SCMS2014 Reflections

Since yesterday I talked about my live-tweeting experience, I thought I'd focus on the substantive issues of the conference.

Specialist communities: My favorite event of the conference was the Paramount theater reception, hosted by Indiana University Press and the Silent Film SIG. Not only was the venue terrific, there was a palpable sense of scholarly community united around substantive issues in addition to social ties. It made me wish I worked on silent cinema, even. I do think SIGs will take on an increased role in the conference. I wonder how scholars of sound-era classical Hollywood will fit in, since the SIGs are often implicitly defined in reaction against US/classical cinema, which serves as the center in the core-perphery model.

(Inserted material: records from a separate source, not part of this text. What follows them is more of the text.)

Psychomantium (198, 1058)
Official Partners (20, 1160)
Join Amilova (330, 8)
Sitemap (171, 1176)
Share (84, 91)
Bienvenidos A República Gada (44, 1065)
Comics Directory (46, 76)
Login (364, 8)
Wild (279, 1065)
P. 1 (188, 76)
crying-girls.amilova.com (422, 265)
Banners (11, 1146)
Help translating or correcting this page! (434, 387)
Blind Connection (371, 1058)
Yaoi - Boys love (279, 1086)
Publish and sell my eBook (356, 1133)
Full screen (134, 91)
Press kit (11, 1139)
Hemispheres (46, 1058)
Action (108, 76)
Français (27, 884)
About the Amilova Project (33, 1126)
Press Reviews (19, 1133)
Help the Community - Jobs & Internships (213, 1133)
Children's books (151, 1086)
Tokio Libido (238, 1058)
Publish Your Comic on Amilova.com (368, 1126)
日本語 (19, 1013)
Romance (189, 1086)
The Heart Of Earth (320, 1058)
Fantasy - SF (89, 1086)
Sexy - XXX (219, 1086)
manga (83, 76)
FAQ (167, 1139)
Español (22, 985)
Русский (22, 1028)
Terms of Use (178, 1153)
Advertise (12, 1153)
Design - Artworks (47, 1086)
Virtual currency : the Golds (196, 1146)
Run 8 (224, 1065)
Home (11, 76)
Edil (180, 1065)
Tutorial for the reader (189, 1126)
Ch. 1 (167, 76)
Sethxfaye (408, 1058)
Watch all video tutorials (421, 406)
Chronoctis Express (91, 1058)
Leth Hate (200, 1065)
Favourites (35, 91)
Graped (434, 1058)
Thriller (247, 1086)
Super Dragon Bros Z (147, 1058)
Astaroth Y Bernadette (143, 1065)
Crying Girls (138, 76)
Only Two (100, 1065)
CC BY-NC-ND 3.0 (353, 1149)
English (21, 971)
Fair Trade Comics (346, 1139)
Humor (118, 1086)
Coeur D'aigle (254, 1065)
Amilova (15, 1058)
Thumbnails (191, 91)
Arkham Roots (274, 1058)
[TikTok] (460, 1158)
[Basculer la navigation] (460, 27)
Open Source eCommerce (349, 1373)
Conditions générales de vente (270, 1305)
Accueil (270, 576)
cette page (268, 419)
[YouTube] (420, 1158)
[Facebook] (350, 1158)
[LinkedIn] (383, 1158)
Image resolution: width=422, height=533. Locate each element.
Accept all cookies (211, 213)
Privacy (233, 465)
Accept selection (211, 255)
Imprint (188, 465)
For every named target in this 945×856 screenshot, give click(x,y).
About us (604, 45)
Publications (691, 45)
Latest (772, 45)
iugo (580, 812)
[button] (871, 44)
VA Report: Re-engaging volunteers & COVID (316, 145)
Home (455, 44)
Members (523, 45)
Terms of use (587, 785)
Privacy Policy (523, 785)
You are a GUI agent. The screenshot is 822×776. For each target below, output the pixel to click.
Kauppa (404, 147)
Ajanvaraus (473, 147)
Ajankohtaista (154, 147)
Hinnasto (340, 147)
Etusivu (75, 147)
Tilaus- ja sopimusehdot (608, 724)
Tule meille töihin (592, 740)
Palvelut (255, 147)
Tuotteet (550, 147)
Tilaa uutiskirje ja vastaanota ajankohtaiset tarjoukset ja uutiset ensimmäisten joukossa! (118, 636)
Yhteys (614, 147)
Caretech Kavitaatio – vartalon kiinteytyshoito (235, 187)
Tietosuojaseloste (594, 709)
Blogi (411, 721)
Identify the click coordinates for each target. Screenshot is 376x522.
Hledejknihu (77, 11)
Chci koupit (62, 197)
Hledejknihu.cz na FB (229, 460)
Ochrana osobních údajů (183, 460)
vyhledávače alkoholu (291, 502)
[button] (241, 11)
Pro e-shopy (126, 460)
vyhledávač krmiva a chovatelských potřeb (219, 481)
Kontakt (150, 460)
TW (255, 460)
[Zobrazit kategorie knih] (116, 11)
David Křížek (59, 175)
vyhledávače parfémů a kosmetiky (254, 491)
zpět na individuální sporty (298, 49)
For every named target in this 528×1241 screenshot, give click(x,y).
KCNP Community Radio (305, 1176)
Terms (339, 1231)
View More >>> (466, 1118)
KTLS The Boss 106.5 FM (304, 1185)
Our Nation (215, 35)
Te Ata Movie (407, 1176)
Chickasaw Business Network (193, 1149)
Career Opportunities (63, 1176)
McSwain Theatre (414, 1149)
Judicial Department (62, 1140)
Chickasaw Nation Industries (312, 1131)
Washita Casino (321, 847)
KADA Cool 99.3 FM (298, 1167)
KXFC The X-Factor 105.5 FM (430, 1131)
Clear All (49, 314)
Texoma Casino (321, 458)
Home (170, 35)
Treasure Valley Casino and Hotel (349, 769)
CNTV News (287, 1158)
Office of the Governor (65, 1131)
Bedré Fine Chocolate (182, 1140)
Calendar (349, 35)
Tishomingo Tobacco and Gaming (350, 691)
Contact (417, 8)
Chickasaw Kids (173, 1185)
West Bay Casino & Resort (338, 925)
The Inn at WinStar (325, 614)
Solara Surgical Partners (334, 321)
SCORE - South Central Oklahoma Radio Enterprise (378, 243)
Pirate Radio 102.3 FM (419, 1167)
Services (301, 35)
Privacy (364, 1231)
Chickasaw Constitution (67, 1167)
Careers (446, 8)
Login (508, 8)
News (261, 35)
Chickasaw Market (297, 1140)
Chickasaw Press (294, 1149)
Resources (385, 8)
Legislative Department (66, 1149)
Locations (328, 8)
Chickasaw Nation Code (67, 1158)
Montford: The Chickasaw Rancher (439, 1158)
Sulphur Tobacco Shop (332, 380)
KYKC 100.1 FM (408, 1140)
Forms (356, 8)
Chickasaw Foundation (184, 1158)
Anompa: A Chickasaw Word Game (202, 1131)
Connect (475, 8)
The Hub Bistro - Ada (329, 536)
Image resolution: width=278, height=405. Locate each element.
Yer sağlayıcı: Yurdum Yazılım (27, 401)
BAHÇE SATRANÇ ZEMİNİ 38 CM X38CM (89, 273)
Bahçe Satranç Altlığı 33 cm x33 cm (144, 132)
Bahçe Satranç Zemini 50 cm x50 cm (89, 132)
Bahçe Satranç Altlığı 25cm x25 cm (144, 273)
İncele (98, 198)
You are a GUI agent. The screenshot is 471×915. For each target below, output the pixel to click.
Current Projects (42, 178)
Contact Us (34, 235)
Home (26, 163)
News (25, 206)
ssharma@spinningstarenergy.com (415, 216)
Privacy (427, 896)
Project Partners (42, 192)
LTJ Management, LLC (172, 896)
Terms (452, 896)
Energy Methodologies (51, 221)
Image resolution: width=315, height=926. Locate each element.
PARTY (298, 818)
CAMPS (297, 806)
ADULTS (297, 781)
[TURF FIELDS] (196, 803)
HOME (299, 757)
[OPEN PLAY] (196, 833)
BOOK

The generalist dilemma: Each year, the conference grows and by now it's just a given that my experience of the conference is just a tiny fraction of the possible panels and papers. I decided this year not to focus narrowly on topics I research; I did go to a couple of documentary panels specifically to match my research interests but otherwise attended a number of national cinema/transnational studies panels and film theory panels. It was invigorating to be exposed to research agendas outside my own particular specialization. At the same time, there are are real drawbacks to a diffuse selection, and part of me thinks I'd be better off taking James Wicks' strategy of choosing panels in a highly focus manner based on my research interests. This dilemma is just a microcosm of the growing pains the conference is experiencing. No one likes the idea of balkanization of SCMS, but in practice, it's near impossible to effectively transcend sub-disciplinary specialization.

Transnational Studies: The transnational panels were well attended and had a particular vitality to them. My initial impression is that the success of transnational film studies has to do not only with the theoretical excitement around transnationality as a concept, but also the fact that transnational studies allows area studies scholars to gain a critical mass. The community of those working on, say, Central European, Latin American, or East Asian cinemas may be limited in size at SCMS, but transnational studies allows these groups to see common areas of inquiry.

Programming: I'd highly recommend the recent Aca-Media podcast for the interviews with Angelo Restivo (Program Committee) and Bruce Brasell (scheduler). Some of the information about conference selection is on the SCMS website, but the interviewees go into fuller detail about submission and scheduling. And there's a good discussion of 4 v. 5 day conference issue the role of SIGs and other key issues.

Workshops/Panel format: I have seen a number of people, often on the media studies side, tout the workshop as a superior format and call for the demise of traditional panels. From my experience as this conference, there was absolutely no consistency in the amount or vitality of discussion based on format. Some panels had more dynamic conversation (though admittedly those with only 3 papers did better on this score) and some workshops had a very panel-y dynamic. And some of the highlights for me were papers read verbatim in that boring, old fashioned way. As Kathleen Newman's excellent talk (on nostalgia for collectivity in recent Chilean cinema) showed, reading a paper is not incompatible with good delivery.  At the same time, Eric Hoyt's dynamic presentation during my workshop was exciting and made me think I need to step my game up in presenting at conferences. (He was a hard act to follow.)

What I Wished I Saw: More panels on film theory; more classical Hollywood papers; a number of documentary papers I missed; about ten panels that were going on during my workshop time slot. I understand why the plenary panel and/or keynote went away, but it would be nice to have a scholarly experience that attendees could have in common. At least if SCMS is going to hold to the ideal that the field cannot be split into subconferences or tracks.